Heidelberg es como ver telematch de nuevo, pero por dentro. Los nativos hablan algo que se parece a lo de mis clases, pero aun el oido no me da y no lo capto completo. Disney me tiene tan corrupta la jupa, que esta ciudad histórica, en sus cuatro estacas desde 1620, me parece tan falso como un set de cualquiera de las películas de princesa. Estreno el alemán comprando una tarjeta postal y tartamudeando, se lo informo al que me lo vende, para que compartamos ese momento magno.

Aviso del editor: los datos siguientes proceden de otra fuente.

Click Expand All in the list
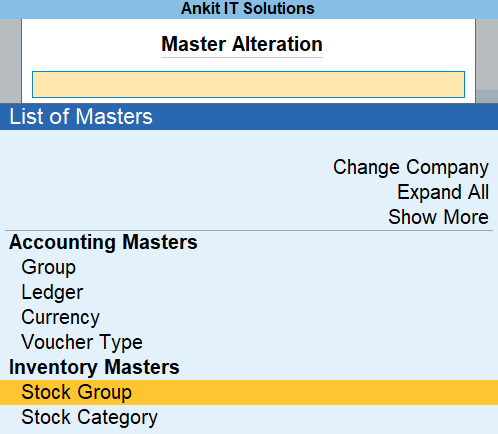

Es temporada de frambuesas. Voy a una caja por cada cuatro horas y se perfila como primera causa de folejra estomacal. Almorzamos algo bien propio de la zona en la plaza de la ciudad vieja. Los relojes kukus son demasiado caros. se siente raro esto de venir a turistear y abstenerse de ir de shoppin: los latinoamericanos desarrapados, incluso los que ganamos en dólares, no somos el público meta de las tiendas y a juzgar por los precios, tampoco de la comida.
Hay gente que pide dinero en la calle. Hay homeless. Hay indigentes. Hay una muchacha hippie sentada en el suelo con una guitarra cantando a Bob Dylan en alemán. Yo quiero saber cómo viven los pobres en un país tan rico “De mantenidos”, se me informa.

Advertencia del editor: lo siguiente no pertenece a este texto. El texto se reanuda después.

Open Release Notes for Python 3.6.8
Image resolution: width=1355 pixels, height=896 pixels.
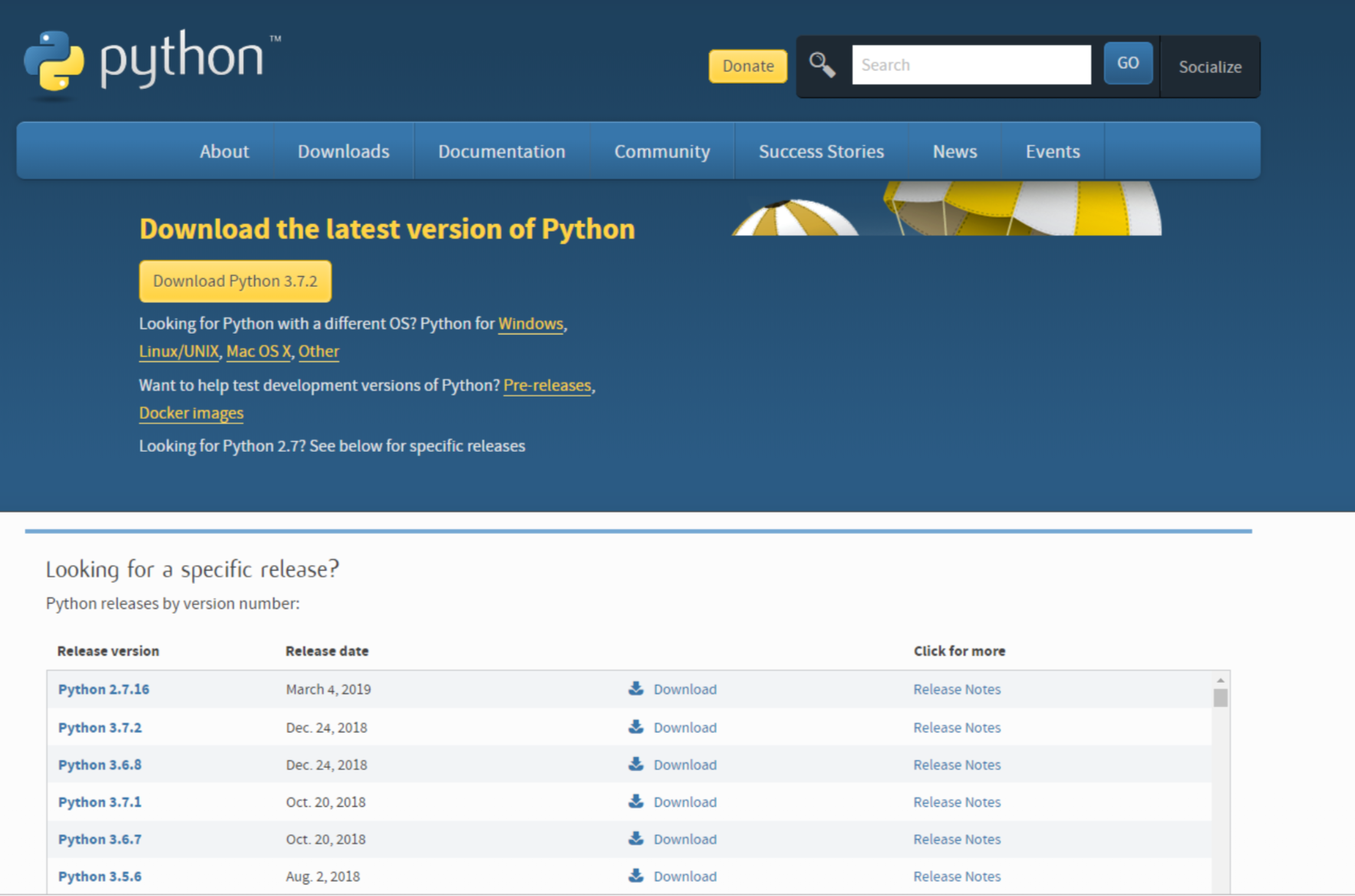coord(957,765)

Una última cosa: Con estos ojitos he comprobado que la tal globalización no existe y probablemente no ha existido nunca. Aquí las cosas se hacen como se hacen y punto. Los gringos nos han hecho creer que el fenómeno de la globalización era que todos, por lógico acuerdo, habíamos decidido que the american way era the only way. Pues por variar, nos engañaron. La globalización ha servido para que uno se tome una coca lai en cualquier parte del mundo, pero no para comprar culturas, idiomas o conciencias. Por lo menos no en esta parte del mundo.